_Provided text_
--- begin ---
Next, with an SQL query in an R Markdown chunk with a SQL engine, I’ll save a view of all districts (matching the same year and other criteria) that fall below the national average in electricity access and above the national average in latrine access.

CREATE OR REPLACE VIEW districts_below_ea_above_la AS
    SELECT *
    FROM district_census
    WHERE year = '2011-01-01' AND
        societal_section = 'ALL' AND
        demo_section = 'Total' AND
        water_source = 'All Sources' AND
        water_avail = 'Total' AND
        ea < (
            SELECT ea
            FROM country_census
            WHERE year = '2011-01-01' AND
            societal_section = 'ALL' AND
            demo_section = 'Total' AND
            water_source = 'All Sources' AND
            water_avail = 'Total'
        ) AND
        la > (
            SELECT la
            FROM country_census
            WHERE year = '2011-01-01' AND
            societal_section = 'ALL' AND
            demo_section = 'Total' AND
            water_source = 'All Sources' AND
            water_avail = 'Total'
        );

Then in the code below, I join two references to remote tables using the same {dplyr} syntax I would use to join two dataframes. Counting the districts by region reveals that 41 of these 59 regions fall in the Northeastern states.

tbl(con, "districts_below_ea_above_la") %>% 
    left_join(
        tbl(con, "states_abb_region_ut"), 
        by = c("state", "year")
    ) %>% 
    count(region, sort = TRUE) %>% 
    collect()
# A tibble: 4 x 3
# Groups:   region [4]
  region       .add      n
  <chr>        <lgl> <dbl>
1 Northeastern TRUE     41
2 Northern     TRUE      9
3 Eastern      TRUE      7
4 Western      TRUE      2

Finally, let’s plot these districts on a map.

# join region column into selected 59 districts
tbl(con, "districts_below_ea_above_la") %>% 
    left_join(
        tbl(con, "states_abb_region_ut"), 
        by = c("state", "year")
    ) %>% 
    collect() %>% 
    # join in corresponding district shapes
    left_join(
        st_read(con, query = "SELECT * 
                                FROM district_shapes 
                                WHERE year = '2011-01-01';"),
        by = c("district", "state", "year")
--- end ---
_Rows_
--- begin ---
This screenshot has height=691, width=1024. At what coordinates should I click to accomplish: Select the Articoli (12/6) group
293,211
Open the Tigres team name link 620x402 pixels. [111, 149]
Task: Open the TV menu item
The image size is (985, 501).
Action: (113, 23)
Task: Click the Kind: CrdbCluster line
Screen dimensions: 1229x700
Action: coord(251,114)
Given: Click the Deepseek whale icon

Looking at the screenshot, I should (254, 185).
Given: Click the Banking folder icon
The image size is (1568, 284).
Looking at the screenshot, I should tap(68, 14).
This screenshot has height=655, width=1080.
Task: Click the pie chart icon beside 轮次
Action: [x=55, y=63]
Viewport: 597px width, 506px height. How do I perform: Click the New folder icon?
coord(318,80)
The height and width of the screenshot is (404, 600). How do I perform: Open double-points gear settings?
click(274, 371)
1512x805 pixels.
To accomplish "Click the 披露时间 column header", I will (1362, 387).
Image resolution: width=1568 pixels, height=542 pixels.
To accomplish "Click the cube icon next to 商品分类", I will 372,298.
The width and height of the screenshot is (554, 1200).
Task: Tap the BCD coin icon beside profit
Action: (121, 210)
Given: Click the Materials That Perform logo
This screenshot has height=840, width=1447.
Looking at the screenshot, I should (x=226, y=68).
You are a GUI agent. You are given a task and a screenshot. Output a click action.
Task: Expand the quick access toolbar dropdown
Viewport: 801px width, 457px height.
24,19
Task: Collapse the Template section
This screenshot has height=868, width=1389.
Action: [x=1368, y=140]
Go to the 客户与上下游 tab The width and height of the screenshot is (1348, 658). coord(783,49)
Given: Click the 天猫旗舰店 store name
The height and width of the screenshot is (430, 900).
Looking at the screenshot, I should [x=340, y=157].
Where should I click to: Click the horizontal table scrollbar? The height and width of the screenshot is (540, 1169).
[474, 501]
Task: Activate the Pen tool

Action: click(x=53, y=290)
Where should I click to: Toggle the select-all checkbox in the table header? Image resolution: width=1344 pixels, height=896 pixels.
--- end ---
_Exercise instructions_
Shorten the paragraph in the district census text that starts "Next, with an SQL query," keeping its main facts.

_Answer for this exercise_
Using a SQL query in an R Markdown chunk with a SQL engine, I'll save a view of all districts, matched on year and other criteria, that are below the national average in electricity access and above it in latrine access.